Neo → claude-opus-4.6 (premium)
Trinity → claude-sonnet-4.5 (standard)
Morpheus → claude-sonnet-4.5 (standard)
Tank → claude-haiku-4.5 (fast/cheap)

Tank doesn’t need Opus to write tests. Neo does need it for code reviews. Balanced spend.


5. The 16-Model Catalog

Squad supports these models (as of v0.2.0):

Premium tier (highest quality, highest cost):

  • claude-opus-4.6 — latest Opus, best reasoning
  • claude-opus-4.6-fast — Opus with faster response time
  • claude-opus-4.5 — previous Opus generation

Standard tier (balanced quality/cost):

  • claude-sonnet-4.5 — current default for code tasks
  • claude-sonnet-4 — previous Sonnet generation
  • gemini-3-pro-preview — Google’s latest
  • gpt-5.3-codex — OpenAI Codex, code-specialized
  • gpt-5.2-codex
  • gpt-5.2
  • gpt-5.1-codex-max
  • gpt-5.1-codex
  • gpt-5.1
  • gpt-5

Fast/cheap tier (fast responses, lower cost):

  • claude-haiku-4.5 — current default for non-code tasks
  • gpt-5.1-codex-mini — smaller Codex model
  • gpt-5-mini
  • gpt-4.1

Note: Model availability depends on your GitHub Copilot subscription tier.


6. Fallback Chains

If a model is unavailable, Squad falls back to the next tier:

claude-opus-4.6 → claude-sonnet-4.5 → claude-haiku-4.5

If Opus is unavailable (rate limit, quota), Squad automatically uses Sonnet.
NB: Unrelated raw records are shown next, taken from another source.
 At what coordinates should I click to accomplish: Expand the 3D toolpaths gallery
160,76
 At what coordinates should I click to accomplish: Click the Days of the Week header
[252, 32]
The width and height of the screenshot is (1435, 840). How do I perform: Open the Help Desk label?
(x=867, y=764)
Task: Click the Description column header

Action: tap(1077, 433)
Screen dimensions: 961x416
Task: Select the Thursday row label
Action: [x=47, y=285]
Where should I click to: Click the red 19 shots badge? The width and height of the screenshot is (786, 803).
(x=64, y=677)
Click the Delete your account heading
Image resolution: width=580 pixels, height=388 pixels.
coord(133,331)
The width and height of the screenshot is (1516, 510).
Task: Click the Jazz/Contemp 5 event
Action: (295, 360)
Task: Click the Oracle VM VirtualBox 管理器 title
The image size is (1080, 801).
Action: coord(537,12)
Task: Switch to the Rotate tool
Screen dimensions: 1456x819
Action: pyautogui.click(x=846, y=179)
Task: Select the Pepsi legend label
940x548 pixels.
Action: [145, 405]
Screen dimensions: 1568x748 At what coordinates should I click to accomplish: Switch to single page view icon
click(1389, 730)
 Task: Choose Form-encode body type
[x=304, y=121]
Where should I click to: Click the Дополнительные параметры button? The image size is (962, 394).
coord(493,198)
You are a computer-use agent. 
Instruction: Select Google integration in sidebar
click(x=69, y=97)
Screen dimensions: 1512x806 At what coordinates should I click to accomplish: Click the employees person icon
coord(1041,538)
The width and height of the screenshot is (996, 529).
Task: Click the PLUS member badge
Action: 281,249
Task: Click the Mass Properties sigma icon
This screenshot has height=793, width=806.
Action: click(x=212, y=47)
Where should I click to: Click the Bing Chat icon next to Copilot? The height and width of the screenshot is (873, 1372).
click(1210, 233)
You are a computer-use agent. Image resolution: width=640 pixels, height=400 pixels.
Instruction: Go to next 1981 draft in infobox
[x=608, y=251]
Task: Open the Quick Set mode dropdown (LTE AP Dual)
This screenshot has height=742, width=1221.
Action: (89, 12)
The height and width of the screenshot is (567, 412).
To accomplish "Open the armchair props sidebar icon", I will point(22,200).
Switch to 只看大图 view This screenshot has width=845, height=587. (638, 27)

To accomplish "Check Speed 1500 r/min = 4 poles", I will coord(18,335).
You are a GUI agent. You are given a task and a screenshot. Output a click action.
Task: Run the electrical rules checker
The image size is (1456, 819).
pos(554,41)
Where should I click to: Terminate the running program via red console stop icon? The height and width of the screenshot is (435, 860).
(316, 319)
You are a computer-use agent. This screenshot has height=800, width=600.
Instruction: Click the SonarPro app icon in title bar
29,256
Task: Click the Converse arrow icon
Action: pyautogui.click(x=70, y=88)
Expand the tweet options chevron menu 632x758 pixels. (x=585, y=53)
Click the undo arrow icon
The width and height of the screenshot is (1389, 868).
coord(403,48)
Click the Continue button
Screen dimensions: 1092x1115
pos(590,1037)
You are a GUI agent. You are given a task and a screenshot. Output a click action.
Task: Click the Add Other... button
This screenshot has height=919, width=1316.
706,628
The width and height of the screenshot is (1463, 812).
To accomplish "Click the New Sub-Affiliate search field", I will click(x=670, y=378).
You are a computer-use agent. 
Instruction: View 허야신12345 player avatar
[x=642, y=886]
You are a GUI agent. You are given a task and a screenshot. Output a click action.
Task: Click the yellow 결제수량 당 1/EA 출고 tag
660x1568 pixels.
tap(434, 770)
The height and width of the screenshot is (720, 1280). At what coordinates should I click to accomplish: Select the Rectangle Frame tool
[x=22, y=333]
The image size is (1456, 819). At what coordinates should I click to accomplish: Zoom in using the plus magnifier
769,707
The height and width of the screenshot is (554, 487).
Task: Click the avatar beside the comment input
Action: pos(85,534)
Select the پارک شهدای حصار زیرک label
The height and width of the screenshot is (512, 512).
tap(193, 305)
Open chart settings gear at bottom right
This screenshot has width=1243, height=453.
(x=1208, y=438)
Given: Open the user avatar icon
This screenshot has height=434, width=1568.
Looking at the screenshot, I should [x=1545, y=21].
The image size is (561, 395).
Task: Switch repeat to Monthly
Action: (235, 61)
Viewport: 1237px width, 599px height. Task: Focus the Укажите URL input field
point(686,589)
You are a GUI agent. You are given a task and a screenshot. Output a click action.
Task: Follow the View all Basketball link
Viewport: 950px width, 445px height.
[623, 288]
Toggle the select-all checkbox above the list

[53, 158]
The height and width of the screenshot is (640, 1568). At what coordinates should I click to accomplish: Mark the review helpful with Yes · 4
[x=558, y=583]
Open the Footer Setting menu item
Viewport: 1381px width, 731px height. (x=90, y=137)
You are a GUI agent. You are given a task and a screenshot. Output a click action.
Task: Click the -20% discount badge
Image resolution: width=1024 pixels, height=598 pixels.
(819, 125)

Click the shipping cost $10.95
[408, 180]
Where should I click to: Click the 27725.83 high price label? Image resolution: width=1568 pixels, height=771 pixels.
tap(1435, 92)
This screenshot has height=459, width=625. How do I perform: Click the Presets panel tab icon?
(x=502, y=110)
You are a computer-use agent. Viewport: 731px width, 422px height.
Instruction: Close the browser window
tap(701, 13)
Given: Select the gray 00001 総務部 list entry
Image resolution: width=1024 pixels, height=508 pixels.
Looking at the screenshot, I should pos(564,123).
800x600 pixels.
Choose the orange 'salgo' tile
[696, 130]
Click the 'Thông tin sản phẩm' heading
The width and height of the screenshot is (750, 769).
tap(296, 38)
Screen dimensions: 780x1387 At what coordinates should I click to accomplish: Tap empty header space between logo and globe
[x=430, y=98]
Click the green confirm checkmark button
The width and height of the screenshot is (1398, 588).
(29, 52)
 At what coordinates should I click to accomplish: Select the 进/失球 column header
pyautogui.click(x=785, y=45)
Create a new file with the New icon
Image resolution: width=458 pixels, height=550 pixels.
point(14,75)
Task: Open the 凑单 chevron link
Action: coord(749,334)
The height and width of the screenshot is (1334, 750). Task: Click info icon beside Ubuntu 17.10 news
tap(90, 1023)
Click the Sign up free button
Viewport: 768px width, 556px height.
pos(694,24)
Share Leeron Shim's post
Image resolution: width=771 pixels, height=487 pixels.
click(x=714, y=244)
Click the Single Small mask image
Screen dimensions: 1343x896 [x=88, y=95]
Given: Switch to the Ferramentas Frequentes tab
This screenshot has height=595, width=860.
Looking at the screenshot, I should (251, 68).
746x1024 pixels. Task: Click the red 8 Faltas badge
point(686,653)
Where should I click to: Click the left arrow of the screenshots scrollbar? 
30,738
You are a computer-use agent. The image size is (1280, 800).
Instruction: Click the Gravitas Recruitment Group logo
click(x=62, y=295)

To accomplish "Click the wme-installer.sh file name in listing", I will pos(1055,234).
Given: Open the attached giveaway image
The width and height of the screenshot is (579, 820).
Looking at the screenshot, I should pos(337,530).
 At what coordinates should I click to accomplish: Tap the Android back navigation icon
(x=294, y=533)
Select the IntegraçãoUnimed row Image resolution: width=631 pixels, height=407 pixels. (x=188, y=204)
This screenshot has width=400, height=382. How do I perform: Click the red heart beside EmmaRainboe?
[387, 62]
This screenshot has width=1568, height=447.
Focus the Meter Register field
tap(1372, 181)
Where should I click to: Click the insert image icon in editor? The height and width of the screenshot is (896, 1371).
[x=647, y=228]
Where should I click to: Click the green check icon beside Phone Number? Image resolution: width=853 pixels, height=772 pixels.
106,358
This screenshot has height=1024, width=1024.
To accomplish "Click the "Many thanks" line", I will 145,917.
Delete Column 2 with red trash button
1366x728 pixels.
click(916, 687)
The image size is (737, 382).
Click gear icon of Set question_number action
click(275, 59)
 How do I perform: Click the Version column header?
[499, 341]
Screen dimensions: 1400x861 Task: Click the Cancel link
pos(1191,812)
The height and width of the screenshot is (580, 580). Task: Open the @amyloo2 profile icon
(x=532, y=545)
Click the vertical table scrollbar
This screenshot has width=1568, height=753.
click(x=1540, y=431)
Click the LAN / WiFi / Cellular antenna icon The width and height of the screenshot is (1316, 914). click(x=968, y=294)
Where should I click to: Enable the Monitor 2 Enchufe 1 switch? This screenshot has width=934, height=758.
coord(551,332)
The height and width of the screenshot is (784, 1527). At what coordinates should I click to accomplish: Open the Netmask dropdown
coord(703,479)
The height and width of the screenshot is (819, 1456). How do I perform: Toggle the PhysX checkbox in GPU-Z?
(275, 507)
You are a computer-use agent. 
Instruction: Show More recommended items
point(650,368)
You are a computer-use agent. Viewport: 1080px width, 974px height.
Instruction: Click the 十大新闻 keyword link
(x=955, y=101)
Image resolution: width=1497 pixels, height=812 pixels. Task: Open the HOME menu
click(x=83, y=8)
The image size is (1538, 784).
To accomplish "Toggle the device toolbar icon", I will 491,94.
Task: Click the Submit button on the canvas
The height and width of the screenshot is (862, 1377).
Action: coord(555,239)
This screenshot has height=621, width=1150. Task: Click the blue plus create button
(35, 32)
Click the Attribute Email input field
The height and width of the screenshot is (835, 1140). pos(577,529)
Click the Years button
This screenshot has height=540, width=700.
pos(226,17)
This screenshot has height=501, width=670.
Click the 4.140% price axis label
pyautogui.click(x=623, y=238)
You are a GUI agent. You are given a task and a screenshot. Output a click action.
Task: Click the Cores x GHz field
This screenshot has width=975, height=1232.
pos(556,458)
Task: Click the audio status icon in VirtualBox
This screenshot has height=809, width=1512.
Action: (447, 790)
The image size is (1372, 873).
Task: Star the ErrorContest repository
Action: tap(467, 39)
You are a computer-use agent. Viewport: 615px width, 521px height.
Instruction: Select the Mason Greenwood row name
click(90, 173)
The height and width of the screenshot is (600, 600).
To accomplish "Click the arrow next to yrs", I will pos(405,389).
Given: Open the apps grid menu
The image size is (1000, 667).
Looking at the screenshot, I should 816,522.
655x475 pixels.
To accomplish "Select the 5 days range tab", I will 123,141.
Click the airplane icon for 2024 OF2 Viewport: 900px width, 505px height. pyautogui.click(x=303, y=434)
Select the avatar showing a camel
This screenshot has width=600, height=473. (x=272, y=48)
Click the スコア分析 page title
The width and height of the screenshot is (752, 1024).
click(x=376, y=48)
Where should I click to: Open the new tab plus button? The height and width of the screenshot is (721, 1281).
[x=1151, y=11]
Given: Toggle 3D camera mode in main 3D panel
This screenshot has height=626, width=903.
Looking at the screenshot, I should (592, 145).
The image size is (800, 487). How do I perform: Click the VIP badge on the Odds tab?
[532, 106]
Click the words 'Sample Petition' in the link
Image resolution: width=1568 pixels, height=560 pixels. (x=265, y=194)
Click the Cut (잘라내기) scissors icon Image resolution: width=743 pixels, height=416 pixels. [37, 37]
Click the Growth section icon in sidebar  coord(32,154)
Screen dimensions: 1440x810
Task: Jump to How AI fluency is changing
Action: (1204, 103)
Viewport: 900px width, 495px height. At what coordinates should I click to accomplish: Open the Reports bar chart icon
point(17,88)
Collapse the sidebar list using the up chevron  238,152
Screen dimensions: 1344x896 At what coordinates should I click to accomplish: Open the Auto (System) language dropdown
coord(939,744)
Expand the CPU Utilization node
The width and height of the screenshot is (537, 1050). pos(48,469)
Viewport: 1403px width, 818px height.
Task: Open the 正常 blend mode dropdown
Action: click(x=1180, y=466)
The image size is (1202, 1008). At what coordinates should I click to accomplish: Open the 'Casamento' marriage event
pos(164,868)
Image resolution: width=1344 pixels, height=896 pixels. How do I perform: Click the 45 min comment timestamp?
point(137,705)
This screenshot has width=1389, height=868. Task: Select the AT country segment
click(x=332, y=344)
If Sonnet is unavailable, it falls back to Haiku.

You don’t have to configure this — it’s automatic.


7. When to Use Which Model

Use Haiku (claude-haiku-4.5) when:

  • Writing tests
  • Running triage or planning tasks
  • Generating boilerplate code
  • Refactoring (simple renames, restructuring)
  • You’re on a budget and speed matters more than depth

Use Sonnet (claude-sonnet-4.5) when:

  • Writing feature code
  • Implementing APIs or UI components
  • Refactoring with logic changes
  • Most everyday development tasks

Use Opus (claude-opus-4.6) when:

  • Code review (the Lead should catch subtle bugs)
  • Architectural decisions
  • Security-sensitive code
  • Complex debugging
  • Critical features where quality trumps cost

8. Sample Prompts for Model Configuration

Check current model configuration:

> What models is the team using?

Switch everyone to budget mode:

> Switch all agents to haiku. We're prototyping, speed matters
> more than perfection.

Use premium for the Lead only:

> Neo should use opus for code reviews. Everyone else stays on sonnet.

Temporary override for a specific task:

> Morpheus, use opus for this security-critical auth implementation.

Reset to defaults:

> Reset model configuration to Squad's defaults.

Tips

  • Default is fine for most projects. Haiku for planning, Sonnet for code. You don’t need to change it.
  • Use Opus for the Lead. Code reviews benefit most from premium reasoning. Opus catches edge cases Sonnet misses.
  • Haiku is underrated for tests. Test writing doesn’t require deep reasoning — Haiku is fast and accurate enough.
  • Per-agent overrides are cheap. Put Opus on the Lead, Haiku on the Tester, Sonnet on everyone else. Balanced budget.
  • Model config is in .ai-team/model-config.json. Commit it so your team uses the same models.